- _Excerpt to read_

━━━━━━

\theorembodyfont\theoremheaderfont\theorempostheader

: \theoremsep
\jmlrvolume \firstpageno1 \jmlryear2024 \jmlrworkshopSymmetry and Geometry in Neural Representations

Hamiltonian Matching for Symplectic Neural Integrators

\NamePriscilla Canizares \Email[email protected]
\NameDavide Murari \Email[email protected]
\NameCarola-Bibiane Schönlieb \Email[email protected]
\NameFerdia Sherry \Email[email protected]
\NameZakhar Shumaylov \Email[email protected]
\addrDepartment of Applied Mathematics and Theoretical Physics University of Cambridge Wilberforce Road Cambridge CB3 0WA UK

Abstract

Hamilton’s equations of motion form a fundamental framework in various branches of physics, including astronomy, quantum mechanics, particle physics, and climate science. Classical numerical solvers are typically employed to compute the time evolution of these systems. However, when the system spans multiple spatial and temporal scales numerical errors can accumulate, leading to reduced accuracy. To address the challenges of evolving such systems over long timescales, we propose SympFlow, a novel neural network-based symplectic integrator, which is the composition of a sequence of exact flow maps of parametrised time-dependent Hamiltonian functions. This architecture allows for a backward error analysis: we can identify an underlying Hamiltonian function of the architecture and use it to define a Hamiltonian matching objective function, which we use for training. In numerical experiments, we show that SympFlow exhibits promising results, with qualitative energy conservation behaviour similar to that of time-stepping symplectic integrators.

━━━━━━

- _Collected material_
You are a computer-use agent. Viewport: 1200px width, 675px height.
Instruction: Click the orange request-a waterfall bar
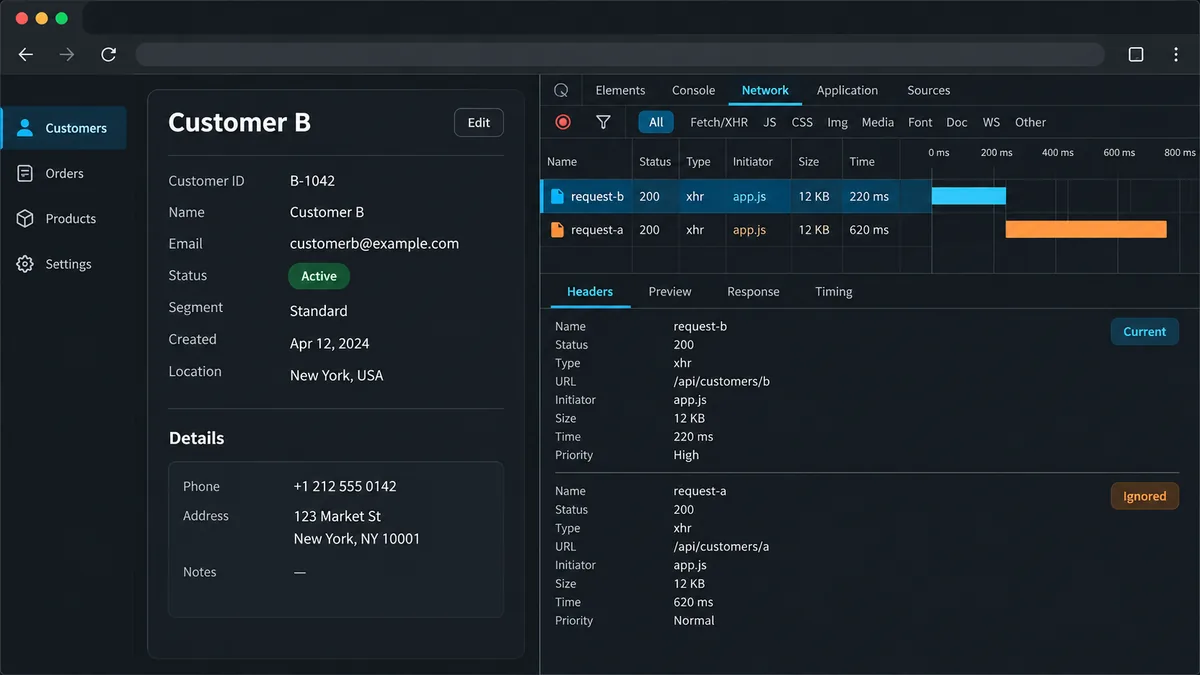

━━━━━━

- _Problem statement_
Can you condense the paragraph beginning "Hamilton's equations of motion form a fundamental framework" in the Hamiltonian matching paper above into a short bulleted list that keeps its main facts?

- _Result of the task_
- Hamilton's equations of motion underpin astronomy, quantum mechanics, particle physics, and climate science.
- Classical numerical solvers usually compute how these systems evolve, but errors can build up and reduce accuracy when a system spans multiple spatial and temporal scales.
- For long-timescale evolution, the authors propose SympFlow, a neural network-based symplectic integrator built by composing exact flow maps of parametrized time-dependent Hamiltonian functions.
- This design permits backward error analysis: an underlying Hamiltonian of the architecture can be identified and used to define a Hamiltonian matching objective for training.
- In numerical experiments, SympFlow shows promising results, with qualitative energy conservation similar to that of time-stepping symplectic integrators.